Conheça o passado dos principais pratos da nossa gastronomia regional
Pegue a flora, junte à fauna e acrescente os temperos de imigrantes e nativos. Não tinha como dar errado a rica culinária brasileira. Basta viajar pelo país para descobrir que cada recanto tem seu prato preferido, aquele apreciado no dia-a-dia, ou ainda o especial servido só em ocasião de festa. Alguns não respeitaram o traçado geográfico e se impuseram pela proximidade da vizinhança. "A cozinha brasileira é sem fronteiras. Muitas receitas tornaram-se típicas de regiões inteiras, não só de um ou outro estado", diz Graziela Milanese, professora de História da Gastronomia da Universidade Anhembi-Morumbi. Confira, a seguir, a origem das delícias mais representativas do Oiapoque ao Chuí.
Comida é pasto
A necessidade de cada lugar formou nosso cardápio
Pampas
O charque, carne ultrassalgada e curada ao ar livre segundo técnica importada dos países andinos, era importante artigo de comércio entre o Sul e o Norte do país no século 17. Para alimentar quem as transportava, era misturada com arroz, temperos, tomate e pimentão, transformando-se no arroz de carreteiro.
Pantanal
O Pantanal só foi parcialmente desbravado pelos europeus a partir do século 17. Na bagagem, os bandeirantes levavam a mandioca e uma fome de leão, que os fazia comer o que vissem pela frente.

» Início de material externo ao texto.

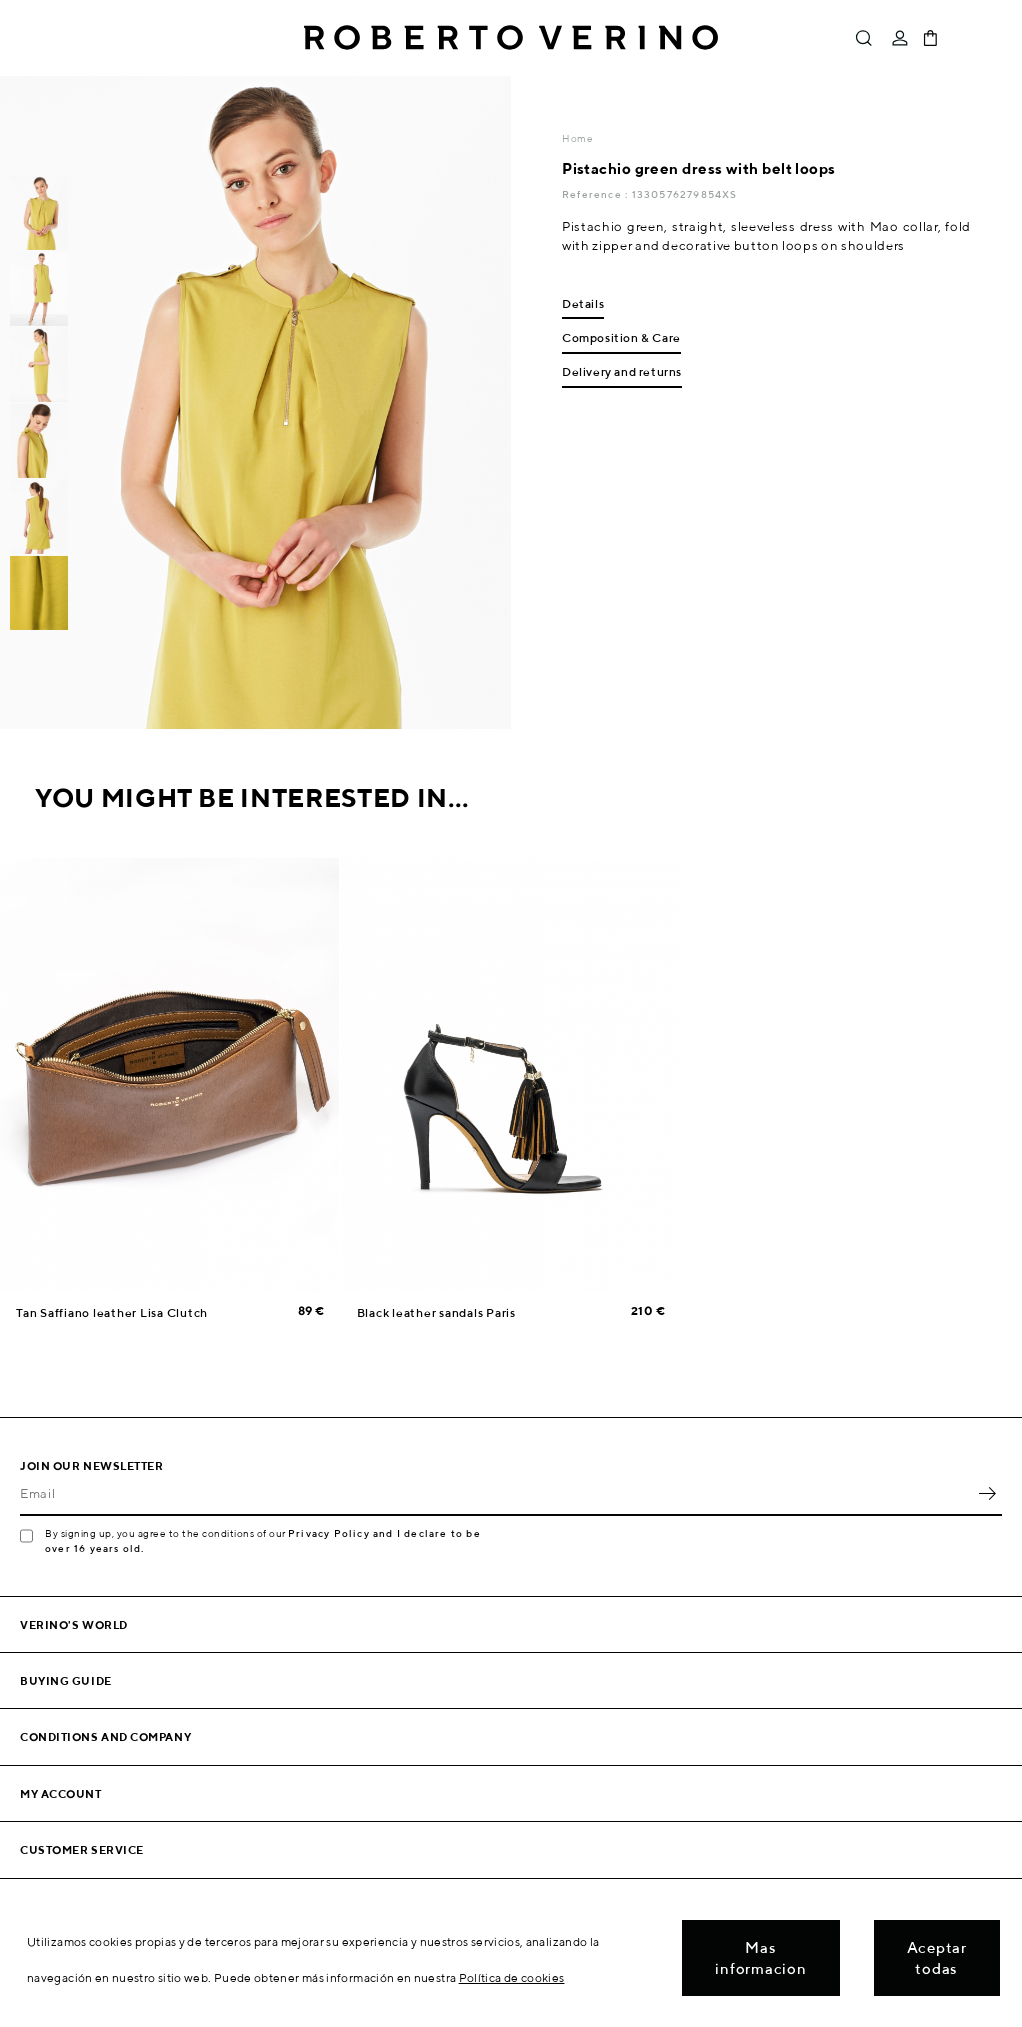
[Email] (496, 1494)
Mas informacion (760, 1958)
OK (987, 1494)
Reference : (596, 194)
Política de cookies (512, 1977)
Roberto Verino (511, 38)
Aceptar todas (937, 1958)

No caso, o caldo de piranha: peixe bem cozido, com temperos e mandioca ralada.
Pará
O pato com tucupi é o prato principal do Círio de Nazaré, a festa católica considerada o Natal paraense. O ingrediente mais importante é o tucupi, líquido extraído da mandioca brava, que aparece em várias receitas da região. Era vendido, originalmente, nas barracas beneficentes das feiras.
Goiás
O primeiro índio que comeu pequi deve ter se arrependido: o fruto, natural do cerrado, é cheio de espinhos minúsculos. Não por acaso, por séculos ele só servia para fazer sabão. Até que se descobriu um jeitinho de morder a iguaria. Hoje, o arroz de pequi é o prato mais famoso da culinária goiana.
São Paulo
Os mouros faziam o cuscuz com arroz ou trigo. No Brasil, a massa passou a ser de milho e ganhou o país. Em São Paulo, ganhou roupa de festa. Provavelmente graças aos portugueses, foi incrementado com palmito, azeitona, sardinha e camarão.
Interior do Sudeste
Comerciantes que cruzavam o país, os tropeiros criaram seu próprio feijão: sem caldo (portanto mais fácil de transportar), misturado à farinha de mandioca. Originalmente paulista, o feijão tropeiro é destaque da culinária mineira, região onde a receita foi sabiamente aprimorada.
Sertão nordestino
Versão menos salgada da carne-seca, a carne de charque é curada por menos tempo. Virou símbolo de Nordeste porque o Rio Grande do Norte e o Ceará deram início a sua industrialização. No fim do século 17, era distribuída pelos rios. Originalmente feita de sobras, hoje existe até em versão nobre.
Pernambuco
Patrimônio de Pernambuco, o bolo Souza Leão é à base de mandioca, coco e açúcar, muito açúcar. Segundo registros, foi servido pela primeira vez a dom Pedro II (1825-1891). Os pesquisadores acreditam que todas as receitas que aparecem são variações do bolo criado por Rita de Cássia Souza Leão Bezerra Cavalcanti.
Bahia
Em iorubá, acarajé quer dizer "comer fogo". Bolinho de feijão-fradinho frito em dendê de origem africana, surgiu no Brasil colonial, quando as escravas vendiam o quitute em tabuleiros. A renda ia para "fazer o santo", a iniciação no candomblé. É considerada até hoje comida sagrada, ofertada aos orixás.
Rio de Janeiro
A feijoada não surgiu na senzala. O prato foi obra dos portugueses, que colocaram feijão no cozido de carnes, legumes e verduras que comiam. A versão feita com feijão-preto é carioca. No restante do país, também são usados grãos mais claros (e leves).
Paraná
A receita de barreado, original dos caboclos, ganhou fama há cerca de 200 anos, durante o entrudo, a versão portuguesa do carnaval. Os foliões saíam às ruas e deixavam a carne cozinhando em panela de barro lacrada. Na volta, estava pronto. Come-se com banana e farinha.